Measure system traffic -

Rick Sewill rsewill at cableone.net
Tue Jan 23 18:11:51 UTC 2007


On Tue, 2007-01-23 at 10:19 -0500, Bob Goodwin wrote:
> 
> My ISP Wildblue limits me to 5 gig's upload and 17 down over a thirty 
> day period. For the last nine months this has not been a problem, 
> however last month they made a system change and said they were 
> measuring usage more accurately.  Now we are running perilously close to 
> the limits for the last thirty days and I'm not certain why.
> 
> We have four computers [FC6, Mac, and W2k] running on the wireless LAN 
> which appears as eth0 to my computer.
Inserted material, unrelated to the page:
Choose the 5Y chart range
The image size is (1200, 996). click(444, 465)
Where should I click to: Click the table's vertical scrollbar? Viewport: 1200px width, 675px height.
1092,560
The system is comprised of the 
> satellite receiver/modem, a Netgear wireless router, and some Linksys 
> wireless bridges and/or adapters.  Can someone tell me how I can track 
> usage and determine how much each user is consuming?
> 

I do not have a good answer to this question, but I have suggestions.

Each device should, hopefully, keep interface statistics.

It might be possible to gather those statistics, periodically, using
snmp, if the device allows snmp.

Another possibility depends on your configuration.  Does all the traffic
between you and the ISP Wildblue go through a router or bridge you
control?  It is a long-shot, depending on what devices you have and what
features they support, but, if the router or bridge you control, that is
the point of connection with Wildblue, supports VLANs, you might be able
to configure that device to have a VLAN for each of the devices on your
LAN, and then gather statistics based on VLANs.

Another possibility is to use a program, such as iptraf, for monitoring
LAN traffic.  "yum install iptraf"  

Please be certain to force promiscuous mode in any LAN traffic monitor
so you see all traffic that gets to the interface, and not just traffic
that is unicast to/from the PC, or traffic that is multicast or
broadcast, where you are running the LAN traffic monitor.  

Also, please be careful if you have any switches or bridges in your LAN
because a switch or bridge will "learn" which port on the switch or
bridge is the way to reach a unicast MAC address and will only send the
unicast packet out that port.  Your PC, running the LAN traffic monitor
might never see the packet on any of its interfaces.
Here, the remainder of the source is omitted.